Chez Vsednevnoj à la chambre à coucher adhèrent Divannaya et la Bibliothèque. S'étant adressé à l'ancienneté, le classicisme aspirait à ramener à la vie l'idéal antique de la personne harmonieuse trahie à la sagesse et la beauté. C'est pourquoi remis à neuf par Vsednevnouju blanc et bleu clair la chambre à coucher Cheremetev a disposé entre la Bibliothèque et De tableau. Cela signifiait que la sagesse et la beauté accompagnent le comte partout.

Le premier local du palais - le Vestibule, ou De gala de l'ombre, personnifiait par lui-même la gloire. Comme dans l'ouverture d'opéra, sonne ici le sujet héroïque de la fête et le triomphe. Les vases immenses dans les niches murales, se trouvent, comme les amphores, les récipients antiques destinés aux libations de fête.

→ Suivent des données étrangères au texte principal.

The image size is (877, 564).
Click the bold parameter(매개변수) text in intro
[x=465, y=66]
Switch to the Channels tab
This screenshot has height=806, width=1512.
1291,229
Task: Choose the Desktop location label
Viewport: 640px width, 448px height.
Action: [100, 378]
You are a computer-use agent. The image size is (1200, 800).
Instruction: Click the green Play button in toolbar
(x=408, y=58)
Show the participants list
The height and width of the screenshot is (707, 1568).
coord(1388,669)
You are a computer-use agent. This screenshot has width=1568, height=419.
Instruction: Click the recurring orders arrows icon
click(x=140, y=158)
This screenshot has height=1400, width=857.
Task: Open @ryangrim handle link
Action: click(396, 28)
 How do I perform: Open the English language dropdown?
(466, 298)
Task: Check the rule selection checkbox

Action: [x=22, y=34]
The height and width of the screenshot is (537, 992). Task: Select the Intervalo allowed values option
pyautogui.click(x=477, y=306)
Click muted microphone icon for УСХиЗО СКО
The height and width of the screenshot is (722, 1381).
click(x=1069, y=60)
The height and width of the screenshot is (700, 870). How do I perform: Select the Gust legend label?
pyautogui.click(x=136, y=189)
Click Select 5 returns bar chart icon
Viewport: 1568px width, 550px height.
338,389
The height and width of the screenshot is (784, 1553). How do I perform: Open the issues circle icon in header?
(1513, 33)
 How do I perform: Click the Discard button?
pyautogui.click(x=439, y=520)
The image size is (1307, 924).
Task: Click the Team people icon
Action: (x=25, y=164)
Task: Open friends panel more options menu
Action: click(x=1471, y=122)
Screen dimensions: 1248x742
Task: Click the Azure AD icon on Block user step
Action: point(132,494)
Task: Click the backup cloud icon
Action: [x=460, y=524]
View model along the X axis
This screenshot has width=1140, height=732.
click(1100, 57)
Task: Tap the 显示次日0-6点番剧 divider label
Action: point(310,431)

Sur les reliefs de la galerie supérieure des murs on représente les héros antiques. Sur - les armes de Cheremetevykh complétées avec les canons, les noyaux, les épées et les casques - les trophées des vainqueurs.

La porte en forme de l'arc de triomphe avec les statues de marbre conduit de tous les côtés à l'Antichambre-salon, où après la circulation cahotante on peut s'orienter et mettre en ordre. Contre la première porte dans la profondeur il y a une porte au Deuxième salon, et ensuite la porte à troisième. La galerie des portes s'achève par le miroir doublant la perspective, de sorte qu'elle semble infini. Pourvu que soit grand le bâtiment du côté extérieur, au-dedans il devait sembler plus vaste, qu'en dehors.

Quand à Kouskove on donnait les fêtes, le comte passait au palais pompeux, et après le départ des visiteurs revenait immédiatement au confort de la Maison sans prétentions de la solitude. Aux besoins du propriétaire dans le bâtiment immense trois chambres communiquant avec une autre servaient seulement : le cabinet de toilette Personnel, où il était paré par le valet de chambre, le Cabinet-kontorotchka, où les intendants écoutaient les dispositions selon l'installation des fêtes, et Vsednevnaya la chambre à coucher, où le comte se reposait aux jours des fêtes.

Dans le Troisième salon sonnent solennellement - les notes dramatiques. Les bustes somptueux de Boris Petrovitch Cheremeteva dans la perruque immense et son épouse Anna Petrovna, bien que soient accomplis par le maître du classicisme, rappellent les travaux du style du baroque.

Le bâtiment du palais frappait tous par la simplicité. Il n'était pas plâtré, et est sincèrement revêti des planches. Les colonnes du portique n'imitaient pas en pierre, ayant l'épaississement obligatoire dans un tiers inférieur. Égal des colonnes de bas en haut sur le cône dit au spectateur qu'ils sont faits des troncs ordinaires de pin.